I see, for example, that Exynos quad A9 claims a value of 15.89 and a dual-core A15 claims 9.36. Would you consider those competitors?
(As comparison, a single core A53 (at least the QC Snapdragon 410 variant) gets 3.7 according to AnandTech --- but 3.0 according to other sources so??? A57 is supposed to get 3.9, but who knows how trustworthy that number is.)
Assuming your 5.6 number is for multi-threaded operation, I'm going to do the naive thing and say that that tells me the single-threaded value is 2.8, which is apparently worse than an A53. If you don't like that arithmetic, then give us the single-threaded benchmark numbers, rather than trying to persuade us that phones are a great example of user-level multi-threaded software.
alexvoica - Wednesday, September 3, 2014 - link
Please understand that CoreMark does not work like that for multi-threading vs multicore.If you look at their website https://www.eembc.org/coremark/
PThreads refer to performance for both cores and/or threads - they do not specifically say which is which.
ARM scores are for multicore versions - this is why the CoreMark per MHz per core number is obtained by dividing that number by the number of PThreads. For example, for one Cortex-A15 you have 9.36 / 2 = 4.68 CoreMark/MHz. A single core proAptiv - which is a single-threaded design too - offers 5.1 CoreMark/MHz.
The number we've quoted for I6400 is 5.6 CoreMark/MHz. For multithreading however, you do not divide by number of threads since these are not individual CPUs but threads part of a single core. The score for a single core, single threaded I6400 is not half of 5.6. We specify very clearly in the press release/blog article that adding another thread improves performance by 40-50%, so your numbers are incorrect.
I still don't understand why you are pushing your agenda so aggressively and jump to conclusions since the data is clear.

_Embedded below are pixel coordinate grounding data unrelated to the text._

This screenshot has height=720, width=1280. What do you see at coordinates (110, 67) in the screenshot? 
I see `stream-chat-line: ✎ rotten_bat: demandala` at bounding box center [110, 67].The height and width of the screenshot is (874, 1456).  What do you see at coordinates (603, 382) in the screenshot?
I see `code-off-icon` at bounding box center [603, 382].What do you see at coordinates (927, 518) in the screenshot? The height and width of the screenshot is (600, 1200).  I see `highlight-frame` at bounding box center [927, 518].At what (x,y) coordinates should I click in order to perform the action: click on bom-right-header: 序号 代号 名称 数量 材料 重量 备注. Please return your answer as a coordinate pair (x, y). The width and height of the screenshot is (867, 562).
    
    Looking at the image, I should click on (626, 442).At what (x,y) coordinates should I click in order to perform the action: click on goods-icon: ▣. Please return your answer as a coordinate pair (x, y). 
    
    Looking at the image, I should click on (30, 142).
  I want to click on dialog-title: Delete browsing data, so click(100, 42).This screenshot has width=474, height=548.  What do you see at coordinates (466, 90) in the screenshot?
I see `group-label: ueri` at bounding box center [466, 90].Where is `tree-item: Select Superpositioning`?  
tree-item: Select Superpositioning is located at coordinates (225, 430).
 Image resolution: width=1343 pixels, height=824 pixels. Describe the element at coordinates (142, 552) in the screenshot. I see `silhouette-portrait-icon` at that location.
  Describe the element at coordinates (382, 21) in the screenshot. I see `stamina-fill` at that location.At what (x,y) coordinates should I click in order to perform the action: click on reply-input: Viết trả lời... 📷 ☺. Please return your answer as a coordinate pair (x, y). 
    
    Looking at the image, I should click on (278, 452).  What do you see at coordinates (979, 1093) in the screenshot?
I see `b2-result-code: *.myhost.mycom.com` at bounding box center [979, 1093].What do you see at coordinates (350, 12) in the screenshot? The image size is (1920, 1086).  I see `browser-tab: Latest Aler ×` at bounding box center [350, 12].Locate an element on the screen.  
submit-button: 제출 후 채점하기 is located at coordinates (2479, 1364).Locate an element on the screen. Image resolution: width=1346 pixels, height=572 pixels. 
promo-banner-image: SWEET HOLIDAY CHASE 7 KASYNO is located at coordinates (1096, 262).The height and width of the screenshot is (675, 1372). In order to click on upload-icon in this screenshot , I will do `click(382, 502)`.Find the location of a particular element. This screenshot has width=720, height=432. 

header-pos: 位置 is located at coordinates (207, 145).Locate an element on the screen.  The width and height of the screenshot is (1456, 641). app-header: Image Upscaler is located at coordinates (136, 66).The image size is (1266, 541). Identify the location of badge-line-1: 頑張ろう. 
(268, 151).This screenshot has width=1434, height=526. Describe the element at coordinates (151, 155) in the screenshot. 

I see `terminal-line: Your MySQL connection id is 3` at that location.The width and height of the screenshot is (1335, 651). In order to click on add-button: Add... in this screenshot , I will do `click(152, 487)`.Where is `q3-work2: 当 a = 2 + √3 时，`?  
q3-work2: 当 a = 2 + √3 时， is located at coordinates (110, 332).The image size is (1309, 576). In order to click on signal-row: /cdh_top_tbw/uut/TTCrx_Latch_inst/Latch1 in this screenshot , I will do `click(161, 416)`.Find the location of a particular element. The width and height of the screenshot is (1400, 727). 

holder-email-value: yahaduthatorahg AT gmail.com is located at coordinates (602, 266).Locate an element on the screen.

The author of the article chose to quote DMIPS, but I believe we have presented a valid combination of benchmarks and scenarios. Again, we are not competing with silicon manufacturers - some of them are licensees - but with other IP vendors.
Wilco1 - Wednesday, September 3, 2014 - link
I don't agree Dhrystone and CoreMark are valid benchmarks for CPU comparisons - both are easily cheated. You claim some great results but you know very well these are not indicative of actual CPU performance. Both benchmarks use special compiler tricks (like I mentioned in other posts) that only speedup these benchmarks, but nothing else. I bet SPEC scores are not nearly as good.Once again eg. NVidia actually posted real scores for lots of benchmarks of their SoCs, including SPEC. Do the same rather than playing these benchmarketing games and you'll gain a lot more credibility.